10.2.6 Correlative Studies
Correlation with renal ultrasound is always important for accurate interpretation of renal cortical SPECT. Renal ultrasound has become the standard modality for anatomical imaging of the kidney due to its widespread availability and absence of ionizing radiation. For example, identification of a duplex renal collecting system or renal cyst can be performed easily with ultrasound. However, ultrasound does not have perfect sensitivity for these abnormalities, and renal SPECT is complementary with renal ultrasound. 19 , 25 , 33 For example, abnormalities of renal structure, such as a duplex collecting system or horseshoe kidney, may not always be perceived on a renal ultrasound, but may be clearly present on renal SPECT images.

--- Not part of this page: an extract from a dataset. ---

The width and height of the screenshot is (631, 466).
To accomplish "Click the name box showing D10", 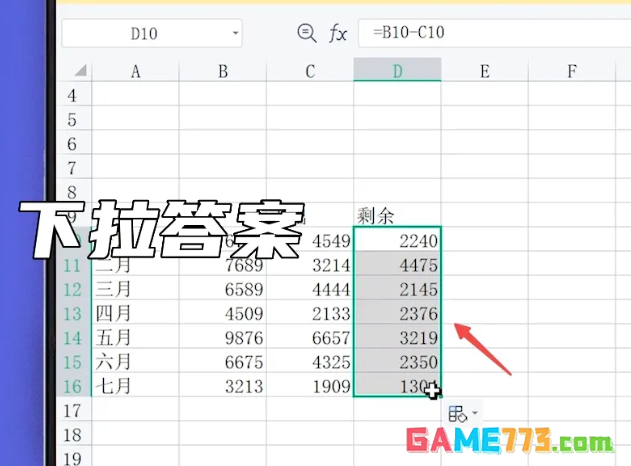I will [145, 33].
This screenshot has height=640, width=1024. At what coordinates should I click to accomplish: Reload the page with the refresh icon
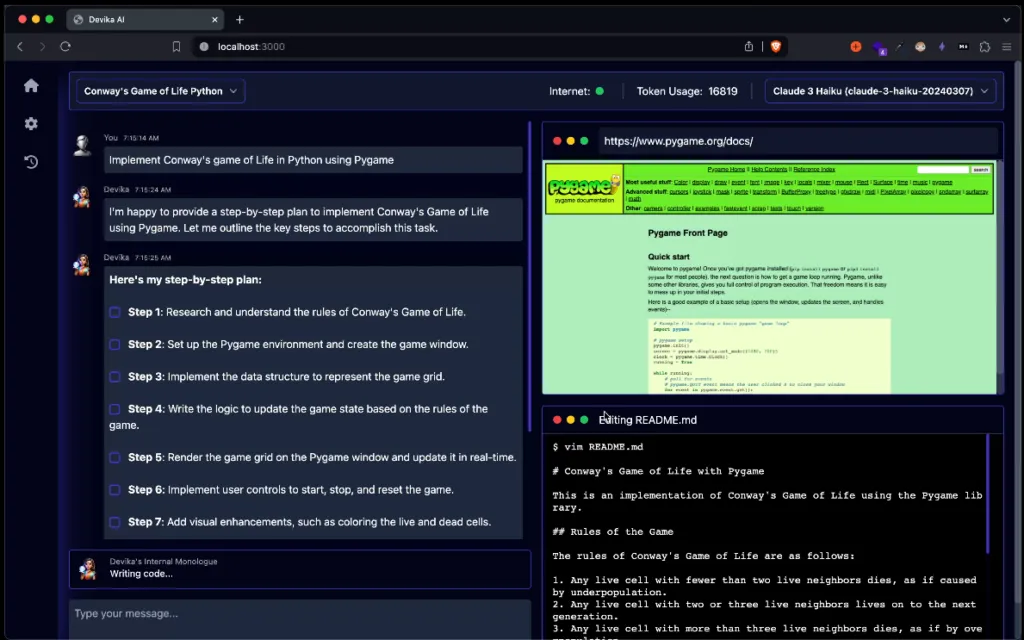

Renal ultrasound may detect only about half of significant renal scarring detected by cortical renal scintigraphy. 19 , 25 , 33 A normal renal ultrasound may not exclude significant genitourinary pathology, 34 and ultrasound rarely detects scarring that is not demonstrated by renal SPECT.
In general, coregistration of renal SPECT with CT or MRI is not necessary, but correlation with available cross-sectional imaging, such as CT and MRI, can be helpful in complex cases.

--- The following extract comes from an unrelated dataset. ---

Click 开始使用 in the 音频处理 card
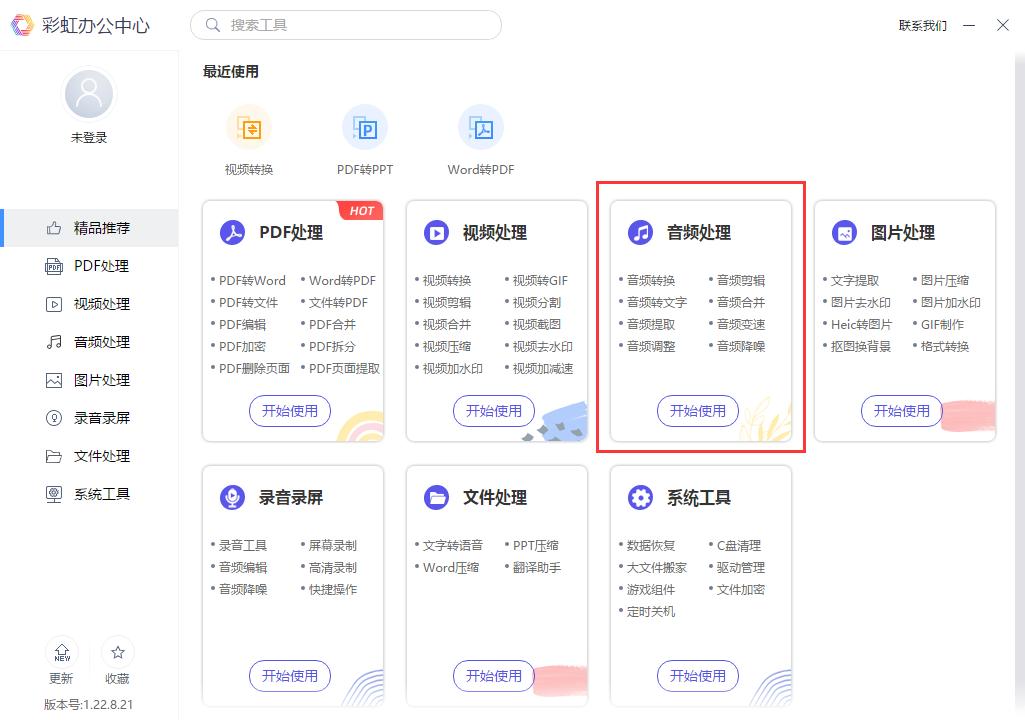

10.3 Tumor Imaging with 123I-MIBG
Neuroblastoma is the most common extracranial solid tumor in children. 35 Functional imaging with MIBG is an important part of tumor staging and patient management. 36 , 37 , 38 MIBG 39 is a catecholamine analogue that can be radiolabeled with either iodine-123 (123I) or iodine-131 (131I). It is a ligand of the norepinephrine transporter (NET), which facilitates reuptake of catecholamines, typically at autonomic nerve terminals. The NET is also expressed by nearly all neuroblastomas; therefore, radiolabeled MIBG can be used to localize and image these tumors. 40 In addition, 131I-labeled MIBG is used as an investigational agent for tumor-specific radiotherapy of neuroblastoma and other neuroendocrine tumors expressing the NET.

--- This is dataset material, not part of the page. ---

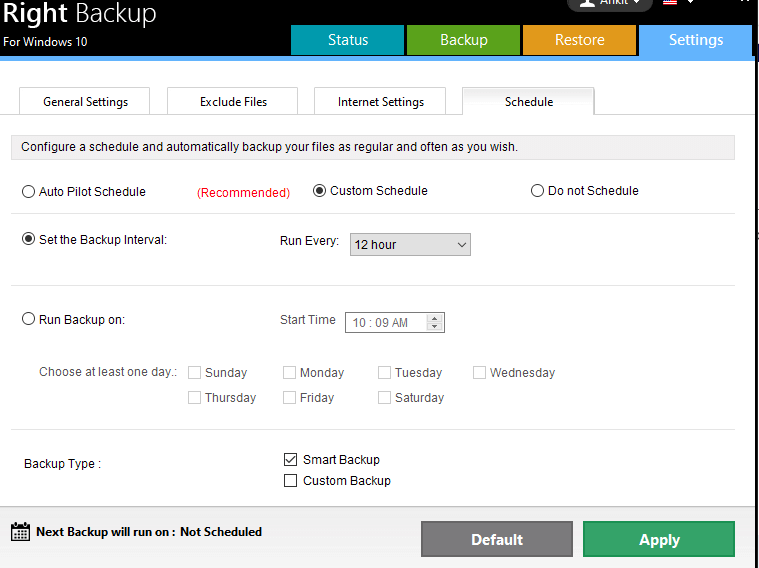Uncheck the Smart Backup checkbox

tap(291, 460)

For 123I-MIBG, the current harmonized guidelines 7 recommend an administered activity of 5.2 MBq/kg (0.14 mCi/kg) with a minimum of 37 MBq (1.0 mCi) and a maximum of 370 MBq (10.0 mCi).
Patent preparation is essential for MIBG scintigraphy to be technically adequate and clinically informative. 41 , 42 Patient preparation includes administering nonradioactive iodine to block uptake of unincorporated radioiodine by the thyroid gland and screening the patient’s medication list for drugs that may interfere with the study. Although thyroid gland damage is not a concern with 123I-MIBG, thyroid accumulation of 123I could obscure sites of disease in the neck. Some guidelines suggest large doses of nonradioactive iodine, usually in the form of potassium iodide. 42 Many medications have the potential to interfere with MIBG scintigraphy, and lists of interfering drugs are available for reference. 41 , 43 , 44 , 45 For most of these compounds, specific interference with MIBG scintigraphy has not been demonstrated, but they are included as they are similar to drugs that have been reported to interfere with MIBG scans. Some medications need special mention. Labetalol has well-defined interference and must be stopped before performing MIBG scintigraphy. 43 Over-the-counter cough and cold remedies may contain interfering compounds, and patients and families should be advised to avoid these medications. 42 Most current clinical guidelines recommend that potentially interfering drugs be discontinued for 2 to 3 days before MIBG scintigraphy. However, neuroleptic drugs, such as phenothiazines, administered in depot form may interfere if administered up to 1 month before the imaging study. Ideally, all potentially interfering drugs are discontinued before MIBG imaging, but it may not be clinically appropriate to discontinue some medications, such as antihypertensive medications, necessary to control the symptoms of catecholamine excess or neuropsychiatric drugs. The decision to discontinue a prescription medication in preparation for an MIBG scan must be made after consultation with the referring or treating clinician.